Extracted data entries
■ ■ ■
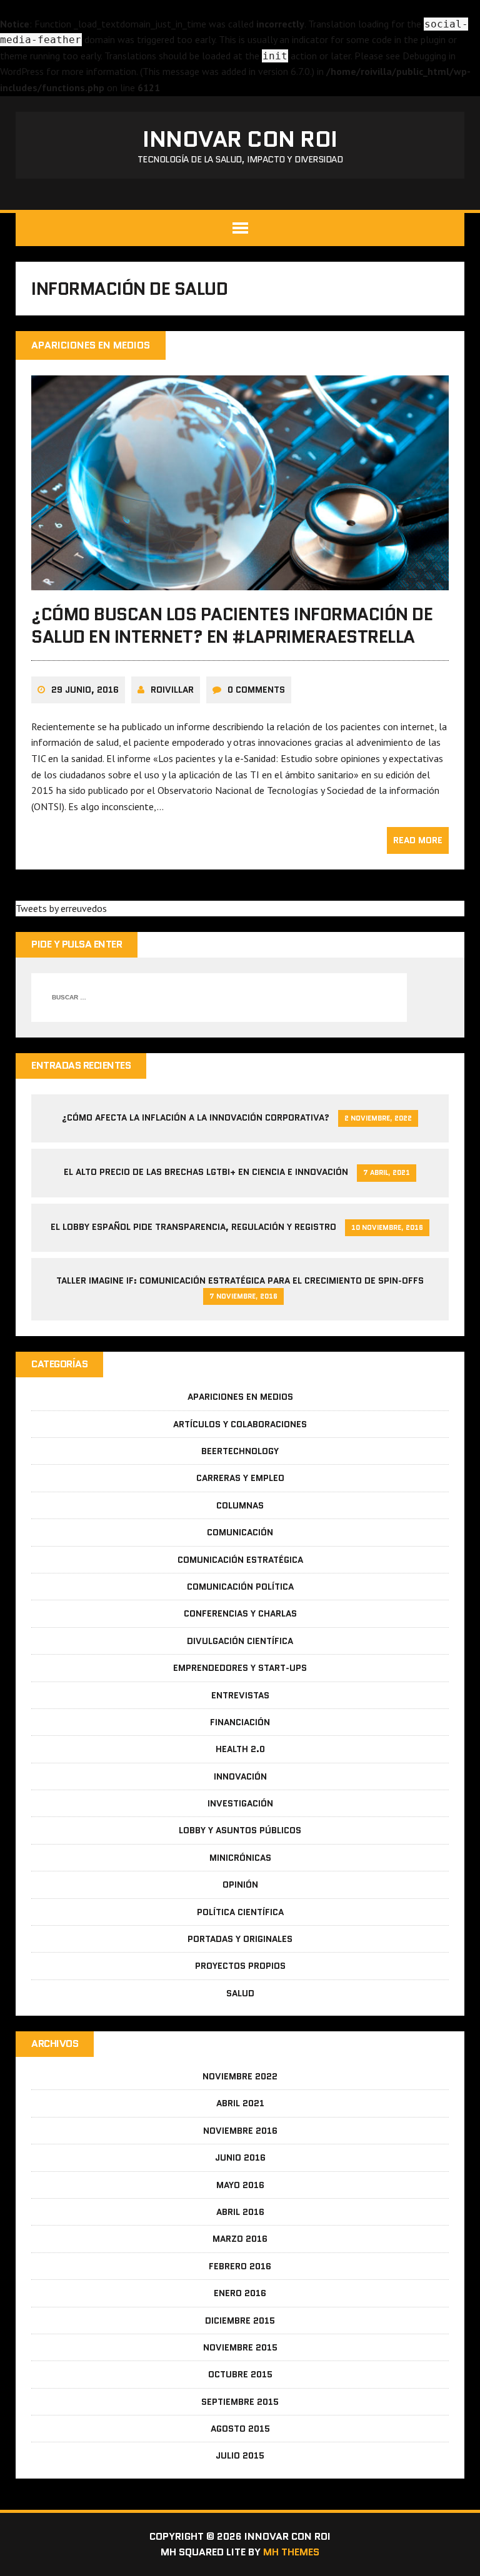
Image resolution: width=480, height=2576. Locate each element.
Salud (240, 1993)
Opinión (240, 1884)
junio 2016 (240, 2157)
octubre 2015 (240, 2374)
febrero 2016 (240, 2266)
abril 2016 (240, 2212)
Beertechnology (240, 1451)
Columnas (240, 1505)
■ ■ ■
* **Action item**
Excluding images, return all of the records above word for word.

* **Answer section**
Image resolution: width=480, height=2576. Locate each element.
Salud (240, 1993)
Opinión (240, 1884)
junio 2016 (240, 2157)
octubre 2015 (240, 2374)
febrero 2016 (240, 2266)
abril 2016 (240, 2212)
Beertechnology (240, 1451)
Columnas (240, 1505)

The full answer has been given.